Покидал Тюмень Иван Васильевич с тяжелым сердцем, словно предчувствуя, что не скоро предстоит ему вернуться обратно, в родную Сибирь, и затянется эта его отлучка не на год и не на два, а на гораздо больший срок.
6
Уральские горы встретили их буйным цветением и первыми весенними дождями. Пробираясь меж каменных валунов, россыпей, отрогов, покрытых растительностью, Иван думал о том, как непохоже устроен мир: в Сибири, близ Тобольска, и камешка малого не найдешь, одни болота
Сейчас он пытался отыскать те места, где они брали с казаками образцы год назад. Наконец они выехали к горе с раздвоенной вершиной, возле которой и должны были находиться руды, привезенные им в Тобольск. Он даже наткнулся на старое кострище, оставленное ими, и, сориентировавшись по ближайшему ручью, двуглавой горе и громадным соснам на противоположной горе, решил, что вышел к нужному месту.
— Тут будем лагерь ставить, — указал он солдатам на старое кострище, это в прошлый раз наша остановка была, здесь и старые шахты искать надо.
Солдаты, которые ради интереса принимали участие в поисках, хотя у них был приказ лишь охранять Зубарева, а помогать ли ему в чем или нет, то начальство им не объяснило, послушно спешились, блаженно бухнулись на молодую траву и сквозь прищуренные на солнце глаза сонно стали наблюдать, как Иван крутит по сторонам головой, что–то высматривая.
— Ой, матушка моя родная, хорошо–то как! — воскликнул Георгий Федюнин, широко раскинув руки.
— Век бы так и лежал, — подхватил Артамон Сенцов.
— Лагерь ставьте да еду готовьте. Пройдитесь по лесу, может, подстрелите кого, — подогнал их Иван, — хватит лежать, наотдыхаетесь еще…
Солдаты неохотно поднялись, стали распрягать лошадей, собирать хворост для костра, а Георгий Федюнин вынул из чехла ружье, щелкнул курком, проверил искру и пошел, осторожно ступая, в ближайший лес, пообещав через час вернуться.

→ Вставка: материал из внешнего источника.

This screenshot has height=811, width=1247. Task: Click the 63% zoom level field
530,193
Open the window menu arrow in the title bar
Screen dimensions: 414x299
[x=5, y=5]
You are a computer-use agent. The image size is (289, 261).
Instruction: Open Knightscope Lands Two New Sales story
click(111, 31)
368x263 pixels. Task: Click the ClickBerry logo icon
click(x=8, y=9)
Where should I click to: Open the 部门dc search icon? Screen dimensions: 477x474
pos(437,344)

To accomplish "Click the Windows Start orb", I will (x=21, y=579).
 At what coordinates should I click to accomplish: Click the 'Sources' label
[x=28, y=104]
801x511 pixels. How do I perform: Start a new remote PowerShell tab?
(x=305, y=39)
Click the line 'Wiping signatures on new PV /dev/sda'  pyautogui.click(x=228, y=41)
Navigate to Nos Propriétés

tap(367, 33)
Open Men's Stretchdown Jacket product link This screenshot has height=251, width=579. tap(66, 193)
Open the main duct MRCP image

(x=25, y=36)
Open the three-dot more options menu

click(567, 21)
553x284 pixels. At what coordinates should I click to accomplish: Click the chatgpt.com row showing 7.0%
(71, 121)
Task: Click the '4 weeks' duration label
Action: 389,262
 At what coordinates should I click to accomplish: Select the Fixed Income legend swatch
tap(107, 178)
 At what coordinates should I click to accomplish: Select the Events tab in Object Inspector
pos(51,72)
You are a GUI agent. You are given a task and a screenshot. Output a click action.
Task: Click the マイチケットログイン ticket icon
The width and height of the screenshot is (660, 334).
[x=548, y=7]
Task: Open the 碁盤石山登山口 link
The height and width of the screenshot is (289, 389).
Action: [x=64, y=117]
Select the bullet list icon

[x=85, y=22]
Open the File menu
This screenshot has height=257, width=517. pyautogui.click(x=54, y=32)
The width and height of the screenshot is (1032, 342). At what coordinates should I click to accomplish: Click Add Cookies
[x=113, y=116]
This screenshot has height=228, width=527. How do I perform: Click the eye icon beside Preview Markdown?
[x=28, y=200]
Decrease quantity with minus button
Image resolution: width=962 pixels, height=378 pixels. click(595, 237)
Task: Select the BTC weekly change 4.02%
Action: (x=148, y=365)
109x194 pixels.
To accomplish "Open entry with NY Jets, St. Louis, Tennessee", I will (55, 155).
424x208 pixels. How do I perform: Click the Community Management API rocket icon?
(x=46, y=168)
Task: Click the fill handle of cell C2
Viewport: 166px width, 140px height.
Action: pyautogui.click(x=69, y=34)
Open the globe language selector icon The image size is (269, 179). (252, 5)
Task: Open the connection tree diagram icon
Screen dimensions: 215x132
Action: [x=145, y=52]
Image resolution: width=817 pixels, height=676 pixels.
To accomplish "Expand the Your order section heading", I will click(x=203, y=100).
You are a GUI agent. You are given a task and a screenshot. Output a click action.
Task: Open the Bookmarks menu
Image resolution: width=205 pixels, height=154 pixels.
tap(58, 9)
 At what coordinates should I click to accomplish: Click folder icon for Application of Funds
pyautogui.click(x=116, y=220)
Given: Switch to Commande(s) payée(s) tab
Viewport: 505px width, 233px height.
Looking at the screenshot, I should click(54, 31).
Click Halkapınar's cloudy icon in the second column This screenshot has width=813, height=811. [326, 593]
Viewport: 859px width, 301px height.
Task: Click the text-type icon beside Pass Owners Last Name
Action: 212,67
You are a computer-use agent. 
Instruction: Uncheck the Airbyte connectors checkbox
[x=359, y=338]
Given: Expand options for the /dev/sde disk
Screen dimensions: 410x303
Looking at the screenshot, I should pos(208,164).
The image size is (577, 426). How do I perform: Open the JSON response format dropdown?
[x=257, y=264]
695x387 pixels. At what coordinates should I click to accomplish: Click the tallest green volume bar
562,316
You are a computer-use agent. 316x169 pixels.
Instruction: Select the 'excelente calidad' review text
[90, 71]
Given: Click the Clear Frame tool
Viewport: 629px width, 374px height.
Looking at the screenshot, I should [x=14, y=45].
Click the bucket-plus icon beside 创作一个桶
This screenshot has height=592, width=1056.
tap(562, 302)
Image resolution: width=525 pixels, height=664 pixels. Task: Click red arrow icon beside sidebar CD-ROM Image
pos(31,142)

Иван же, не теряя времени, принялся исследовать окрестности, достав из дорожного мешка специальный молоток на длинной рукояти, что на прощание подарил ему Тимофей Леврин, объяснив, что таким инструментом пользуются все рудознатцы для откалывания кусков породы.
За месяц, что провел с Тимофеем, он много чего узнал для себя полезного. По крайней мере, сейчас он уже не кидался к каждому лежащему на дороге валуну в надежде, что именно в нем и есть драгоценное серебро.
Более всего запомнился ему совет Тимофея искать по возможности старые колодцы, которые разрабатывали когда–то в древности обитатели этих земель, которых серебро интересовало ничуть не меньше самого Ивана.
Сейчас он вспоминал, что год назад видел какие–то темнеющие меж деревьев ходы на склонах гор, заросшие сосняком и густой травой, но не придал им никакого значения, приняв за звериные норы или отверстия, промытые водой. Теперь же он решил в первую очередь найти те колодцы и поискать руду возле них.
Прошло около часа, а Георгий Федюнин все не возвращался. Иван отправил на розыски второго солдата, Артамона, а сам остался ждать, не объявится ли Георгий. Но прошел еще час, вернулся Артамон и, пожимая плечами, сообщил:
— Прошел вблизи все, а Егорки нигде и нет, как сквозь землю провалился.
— Странно это, — удивился Иван, — пошли вместе искать. Тут, вроде как, и потеряться особо негде.
Они отправились вдвоем, пытаясь по измятой траве определить, где шел Федюнин, попеременно кликали его, надеясь, что услышит, отзовется, даст о себе знать. Но в лесу было тихо, и лишь напуганная их криками сорока громко стрекотала в соседнем перелеске, оповещая о появлении людей все живое вокруг.